There is a common source of frustration, This takes place when the nurse has “gone all out” for the patient. She has tried everything; exhausting herself in the process exhausted every resource. And yet, the patient fails to convey any awareness or appreciation for what has been done for him. Indeed, such a patient might repeatedly and loudly proclaim his dissatisfactions with “the sub-standard care” accorded him by “over-priced, lazy, and incompetent” nurses “who bother him for no good reason.”

The nurse must realize early on that she is probably destined to be regarded as a disappointment to some  patients. “It goes with the territory.“ It might or might not have something to do with her personality, credentials, or professional conduct.  But all too often, “the fault, dear Brutus, lies not in our stars…..” but in the eyes of the beholder,” her patient. Unrealistic, unwarranted patient expectations are central to this problem. Patients want more from their treatment than can  be delivered. They really want to be treated by a Dr. Marcus Welby, a fictional TV character portrayed by the late Robert Young.  Dr. Welby was all-knowing, all-caring, and always available. The enlightened and compassionate concern that he provided a single patient was impressive to the point of being overwhelming----and unbelievable. To do what he did routinely would have required that his practice be limited to just one patient. And he did everything all by himself. He never showed any need to rely upon any nurses, fellow physicians, professionals/ paraprofessionals, or other resources.  In real life, of course, there are no Dr. Welbys, doctors who could be depended on to solve all their patients physical and psychological problems. And there never were!  This kind of thinking on the part of patients may carry over to nurses as well. Patient denials notwithstanding, they may be looking for the idealized nurse that many patients continue to want and think they need. With this unrealistic expectation,  it is small wonder that they find themselves so often disappointed by the services provided. In the face of all of this, the nurse is encouraged to “hang in there,” the rewards must be internal, I\i.e. she knows that she is right.

19. “Let It All Hang Out”

The previous Suggestion dealt with the frustration and anger that may be experienced by the  nurse from time to time.
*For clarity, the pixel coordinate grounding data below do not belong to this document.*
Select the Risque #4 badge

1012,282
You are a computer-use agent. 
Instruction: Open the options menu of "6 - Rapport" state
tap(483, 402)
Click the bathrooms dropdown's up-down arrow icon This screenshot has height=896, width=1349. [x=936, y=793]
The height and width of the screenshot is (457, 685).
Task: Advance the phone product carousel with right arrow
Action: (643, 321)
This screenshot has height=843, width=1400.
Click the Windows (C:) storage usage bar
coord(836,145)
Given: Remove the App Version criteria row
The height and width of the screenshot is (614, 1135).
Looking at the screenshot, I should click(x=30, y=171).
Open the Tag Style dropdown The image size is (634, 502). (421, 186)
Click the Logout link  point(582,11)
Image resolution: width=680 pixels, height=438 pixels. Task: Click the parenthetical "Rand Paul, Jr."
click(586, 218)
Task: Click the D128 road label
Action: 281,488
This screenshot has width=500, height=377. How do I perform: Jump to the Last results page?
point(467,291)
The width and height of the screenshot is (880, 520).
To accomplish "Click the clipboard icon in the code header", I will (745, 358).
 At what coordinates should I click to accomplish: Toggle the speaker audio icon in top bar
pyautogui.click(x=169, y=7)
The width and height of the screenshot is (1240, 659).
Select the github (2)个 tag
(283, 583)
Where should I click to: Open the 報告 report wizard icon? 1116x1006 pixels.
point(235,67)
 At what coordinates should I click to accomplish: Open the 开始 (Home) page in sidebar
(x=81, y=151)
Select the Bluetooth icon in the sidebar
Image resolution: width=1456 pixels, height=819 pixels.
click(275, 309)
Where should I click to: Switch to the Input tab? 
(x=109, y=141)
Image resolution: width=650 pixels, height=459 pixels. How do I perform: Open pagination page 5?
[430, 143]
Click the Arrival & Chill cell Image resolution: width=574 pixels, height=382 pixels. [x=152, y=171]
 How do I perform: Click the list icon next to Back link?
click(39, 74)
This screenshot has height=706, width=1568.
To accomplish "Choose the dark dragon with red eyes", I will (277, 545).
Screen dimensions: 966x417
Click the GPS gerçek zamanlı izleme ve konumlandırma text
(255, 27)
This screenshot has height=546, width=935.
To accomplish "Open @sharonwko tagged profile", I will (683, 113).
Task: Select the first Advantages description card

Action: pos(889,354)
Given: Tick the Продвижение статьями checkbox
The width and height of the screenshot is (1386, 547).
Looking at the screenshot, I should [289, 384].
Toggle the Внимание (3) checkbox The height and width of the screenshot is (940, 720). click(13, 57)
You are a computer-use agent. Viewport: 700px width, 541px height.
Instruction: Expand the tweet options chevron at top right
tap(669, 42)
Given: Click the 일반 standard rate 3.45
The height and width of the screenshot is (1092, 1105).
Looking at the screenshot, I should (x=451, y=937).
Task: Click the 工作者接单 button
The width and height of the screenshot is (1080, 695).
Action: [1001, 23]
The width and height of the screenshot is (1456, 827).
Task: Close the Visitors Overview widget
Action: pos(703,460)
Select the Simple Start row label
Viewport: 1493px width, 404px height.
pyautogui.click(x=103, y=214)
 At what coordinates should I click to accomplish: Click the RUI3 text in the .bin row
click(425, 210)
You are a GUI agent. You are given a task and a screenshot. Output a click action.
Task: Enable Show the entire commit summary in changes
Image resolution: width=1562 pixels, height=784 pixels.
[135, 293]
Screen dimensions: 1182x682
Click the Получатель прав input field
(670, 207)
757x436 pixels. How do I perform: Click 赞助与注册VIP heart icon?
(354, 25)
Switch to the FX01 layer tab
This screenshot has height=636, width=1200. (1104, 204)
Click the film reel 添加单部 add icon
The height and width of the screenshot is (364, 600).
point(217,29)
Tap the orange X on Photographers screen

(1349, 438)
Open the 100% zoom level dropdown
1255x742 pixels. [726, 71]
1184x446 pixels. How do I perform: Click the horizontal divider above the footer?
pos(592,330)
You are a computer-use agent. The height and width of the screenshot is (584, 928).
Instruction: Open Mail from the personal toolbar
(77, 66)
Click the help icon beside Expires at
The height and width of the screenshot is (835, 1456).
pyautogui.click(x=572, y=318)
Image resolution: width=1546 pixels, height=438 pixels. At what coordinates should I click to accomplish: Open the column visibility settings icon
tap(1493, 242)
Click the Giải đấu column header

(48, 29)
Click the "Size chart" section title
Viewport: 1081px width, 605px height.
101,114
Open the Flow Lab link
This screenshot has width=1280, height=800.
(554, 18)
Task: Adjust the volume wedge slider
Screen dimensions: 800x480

This deals with the emotional reactions of patients to the information supplied to them by their diagnostician. This communication may, on occasion, be very threatening and unsettling. Perhaps too often, patients, particularly men, feel a need to minimize the fear and emotional impact that this has upon them.  Although they may be close to psychological collapse as they leave the examination room, they feel impelled to “keep a stiff upper lip A nurse should do whatever is necessary to under-cut and eliminate this need. “Permission” to express fears, frustrations, anger, and depression should be encouraged.  Cathartic expressions, such as this, can be a great help to patients

20. Touch and Go

Although we live in an age when any physical contact with a patient might be construed as a sexual overture, “the touch of a healer” should never be underestimated. A nurse’s warm, welcoming handshake or an arm across the departing patient’s shoulder can do wonders to reassure a patient, to convince him that he is being treated by a compassionate human being who genuinely cares about him.


Reality Check:  In light of all the possible problems areas described in this Twenty Suggestions for Improvement” presentation, it seems remarkable  that so many nurses are so consistently and effectively able to communicate an enormous amount of complicated information, essential support and competent counsel to their patients.

Can nurse/patient communication be improved? Yes !!

Should it be improved?  Of course !!!